University of California San Francisco
Helen Diller Family Comprehensive Cancer Center

Reflections on Living with Glioblastoma

By | November 9, 2020

Reflections on Living with Glioblastoma

More than four years after a diagnosis of glioblastoma (GBM), Susan Sandler shares her experience of living with the challenges of brain cancer.She chronicles her personal journey and revelations in her newly published book, a collection of essays titled When I First Found Out I Had Cancer.


Susan Sandler
Susan Sandler in 2016.


In 2016, Sandler was diagnosed with grade IV GBM, after a series of intense headaches and nausea sent her to the emergency room. Doctors at UCSF later confirmed that the tumor was located in her right parietal lobe, an area of the brain involved in processing sensory information. 

Mitchel Berger, MD, Director of the UCSF Brain Tumor Center, performed a surgery to safely remove the tumor while sparing critical brain function.
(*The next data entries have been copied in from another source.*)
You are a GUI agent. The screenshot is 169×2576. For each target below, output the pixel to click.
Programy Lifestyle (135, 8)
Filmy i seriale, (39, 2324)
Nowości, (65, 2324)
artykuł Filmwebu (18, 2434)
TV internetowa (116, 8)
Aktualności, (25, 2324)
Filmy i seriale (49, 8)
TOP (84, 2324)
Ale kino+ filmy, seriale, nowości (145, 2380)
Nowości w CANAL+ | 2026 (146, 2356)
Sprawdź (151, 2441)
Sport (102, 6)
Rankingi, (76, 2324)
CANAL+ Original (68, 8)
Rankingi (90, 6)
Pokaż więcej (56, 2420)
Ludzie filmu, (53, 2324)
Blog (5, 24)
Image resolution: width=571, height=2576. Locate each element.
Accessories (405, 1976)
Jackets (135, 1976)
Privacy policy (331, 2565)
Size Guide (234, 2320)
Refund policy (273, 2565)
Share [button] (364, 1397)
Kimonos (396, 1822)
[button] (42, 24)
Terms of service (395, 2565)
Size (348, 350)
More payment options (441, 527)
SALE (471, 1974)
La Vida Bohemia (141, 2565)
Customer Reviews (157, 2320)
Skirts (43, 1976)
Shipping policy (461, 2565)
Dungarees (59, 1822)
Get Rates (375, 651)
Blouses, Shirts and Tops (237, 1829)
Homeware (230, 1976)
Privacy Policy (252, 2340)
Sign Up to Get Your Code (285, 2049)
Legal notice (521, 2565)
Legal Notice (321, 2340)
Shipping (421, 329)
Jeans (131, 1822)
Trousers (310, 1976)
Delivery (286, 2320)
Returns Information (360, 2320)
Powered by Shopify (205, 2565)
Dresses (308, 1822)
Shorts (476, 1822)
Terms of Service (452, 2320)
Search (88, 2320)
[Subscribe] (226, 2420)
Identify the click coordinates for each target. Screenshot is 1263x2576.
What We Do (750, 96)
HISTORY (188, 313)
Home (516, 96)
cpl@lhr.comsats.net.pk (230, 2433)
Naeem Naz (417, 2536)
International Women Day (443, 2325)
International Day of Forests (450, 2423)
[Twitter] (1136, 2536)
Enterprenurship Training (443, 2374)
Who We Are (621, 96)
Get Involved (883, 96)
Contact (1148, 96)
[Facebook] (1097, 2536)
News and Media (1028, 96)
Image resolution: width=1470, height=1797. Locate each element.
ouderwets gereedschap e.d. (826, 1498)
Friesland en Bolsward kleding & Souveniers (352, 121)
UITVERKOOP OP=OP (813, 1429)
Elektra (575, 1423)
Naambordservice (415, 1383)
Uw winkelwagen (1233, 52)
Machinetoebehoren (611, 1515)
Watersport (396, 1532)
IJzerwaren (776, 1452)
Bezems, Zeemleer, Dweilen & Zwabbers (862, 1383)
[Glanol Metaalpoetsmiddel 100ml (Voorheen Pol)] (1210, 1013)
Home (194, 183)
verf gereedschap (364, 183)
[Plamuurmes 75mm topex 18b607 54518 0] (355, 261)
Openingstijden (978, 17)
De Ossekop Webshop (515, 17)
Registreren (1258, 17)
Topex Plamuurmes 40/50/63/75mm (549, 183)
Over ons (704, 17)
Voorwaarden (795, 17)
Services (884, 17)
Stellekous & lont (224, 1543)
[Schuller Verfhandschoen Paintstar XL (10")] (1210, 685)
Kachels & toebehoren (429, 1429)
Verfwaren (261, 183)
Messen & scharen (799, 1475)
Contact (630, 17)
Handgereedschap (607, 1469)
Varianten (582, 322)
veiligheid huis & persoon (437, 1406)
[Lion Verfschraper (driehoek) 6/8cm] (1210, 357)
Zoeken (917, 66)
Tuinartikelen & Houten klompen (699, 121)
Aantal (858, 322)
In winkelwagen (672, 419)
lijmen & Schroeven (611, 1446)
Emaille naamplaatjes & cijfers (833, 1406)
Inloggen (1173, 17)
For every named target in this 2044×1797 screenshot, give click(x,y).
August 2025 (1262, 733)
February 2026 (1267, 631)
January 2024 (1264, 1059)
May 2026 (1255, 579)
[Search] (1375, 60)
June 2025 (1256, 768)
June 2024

Since then, Sandler has undergone a second surgery and has had success with a variety of therapies, despite tumor recurrence. 

Here, Sandler describes the motivation for sharing her cancer experience, together with candid reflections on how she has learned to live and thrive with a serious illness. 

“I am not sharing my story because I think I have some answer or path that helped me work through how painful this situation is,” she writes in her essays. “I don’t have an answer. But I do hope there is something in my story that some people might find relevant or helpful to their own situations.”

Q: What inspired you to document your story?

A: Having a disease as serious as GBM made me feel like I was going through a profound experience and that I should have something profound to share about life. I kept thinking that I should have these profound thoughts. I would say to myself, “Life is…” but there was never an end to the three dots where the sentence trailed off. What profound statement did I have to say? 

I also avoided talking to friends because I was very anxious and fearful about my diagnosis, and didn't want to make them feel the same way. I was protective of them. Over time, I developed a comfort level with my disease.